We hadn’t changed the benchmark. The system had changed. We’d gone from a single LLM call that returned a YAML list of code suggestions to a multi-agent pipeline with specialized agents, tool calls, compliance checking, and deduplication. But we were still evaluating it like a prompt.
This post is about what that journey looked like: how our architecture evolved, why our benchmarks had to evolve with it, and what the benchmarking infrastructure looks like today.
From Prompt to System
Qodo’s code review capability didn’t start as a multi-agent system. It started as a single command, /review, that called an LLM and returned a structured YAML list of CodeSuggestion objects. Simple. Fast. Measurable.
As we added more clients, expanded to more surfaces (IDE, Git, CLI), and deepened our code review capabilities to compete on quality, the single-agent model stopped scaling.

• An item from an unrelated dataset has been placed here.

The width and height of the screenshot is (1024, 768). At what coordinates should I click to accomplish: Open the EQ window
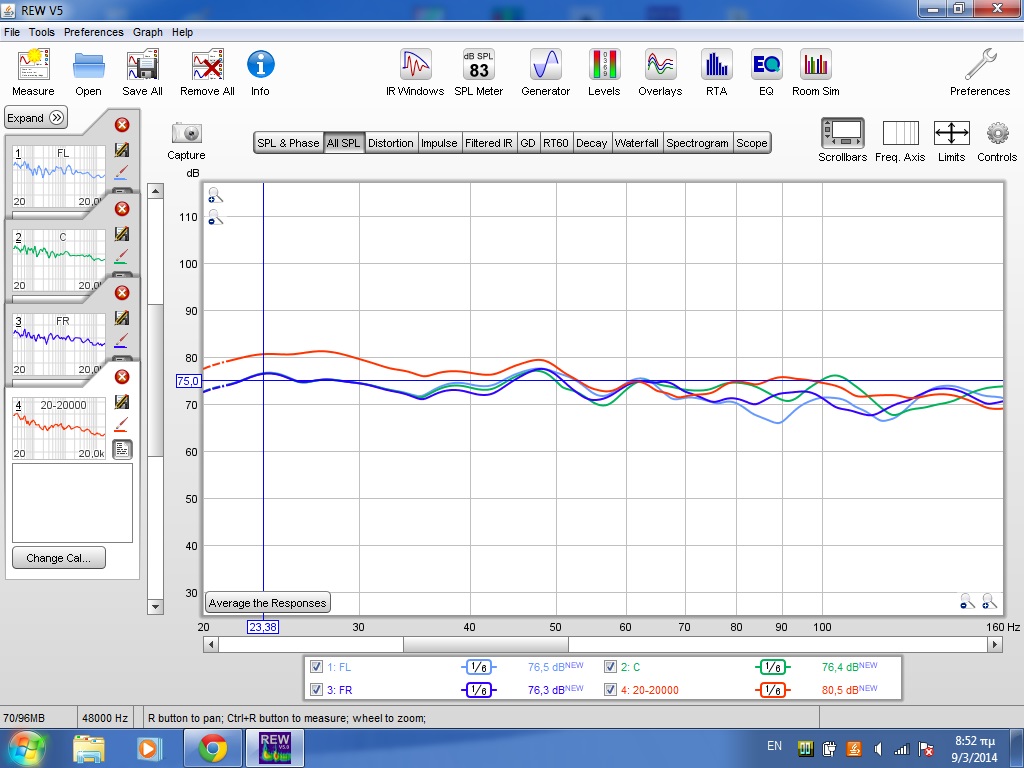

Better quality meant understanding more context, catching different types of problems, and doing so with fewer false positives. You can’t do that with one monolithic prompt.
So we moved to what we call a Mixture of Agents (MoA) architecture. Multiple specialized models work together with a routing mechanism that selects which agent(s) handle each specific task. This isn’t React. It isn’t LangGraph. It’s our own deep agent framework where each agent operates with its own prompt, has access to specific tools, and evaluates its own progress toward defined goals.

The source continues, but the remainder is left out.